The definition of rate of new-onset diplopia (NOD) varies. Pariseans et al. consider the NOD in primary position as most relevant, which we have followed [17]. Our rate of 33% NOD is in line with those achieved by other groups using a similar surgical technique [19]. According to Rocchi et al., preoperative diplopia in secondary gaze is a strong risk factor for NOD, which our analyses confirm [18]. Different authors described a relatively high rate of NOD after resection of the medial orbital wall (35–40%)[13, 14], that is up to 50% after resection of the medial and inferior wall [31]. If the lateral wall alone was resected, NOD occurred in only 3–8% [9,10,11,12]. Using techniques that combined the resection of the medial and the lateral wall the reported rate of NOD is about 7–35% [16,17,18,19,20]. Accordingly, the rate of NOD in our collective was lowest in patients with low requirement of exophthalmos reduction after resection of the lateral wall and the posterior part of the medial wall. After additional removal of the anterior part of the medial wall and the inferior medial strut we observed an increase of NOD, corresponding to the findings of Bleier et al. and Wright et al. [21, 22]. Our highest rate of NOD was detected after resection of the medial, the medial inferior and the lateral wall. However, this technique allowed the highest reduction of exophthalmos and normalisation of the Hertel values even in the most severe cases.
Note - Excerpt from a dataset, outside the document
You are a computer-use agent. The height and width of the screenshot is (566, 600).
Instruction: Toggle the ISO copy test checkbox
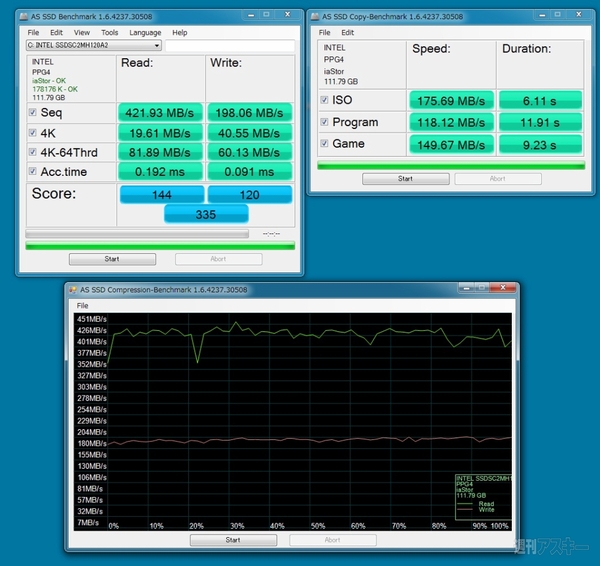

We conclude, that avoidance of NOD should not be the only goal after orbital decompression, but achieving normal Hertel-Values and symmetry of the eyes is as important as well.

Conclusion

A graduated approach for surgical balanced orbital compression addresses patients’ specific requirements while achieving satisfying postoperative results. A customized reduction of exophthalmos based on the preoperative state is possible, as is a sufficient decompression of the optic nerve in neuropathy.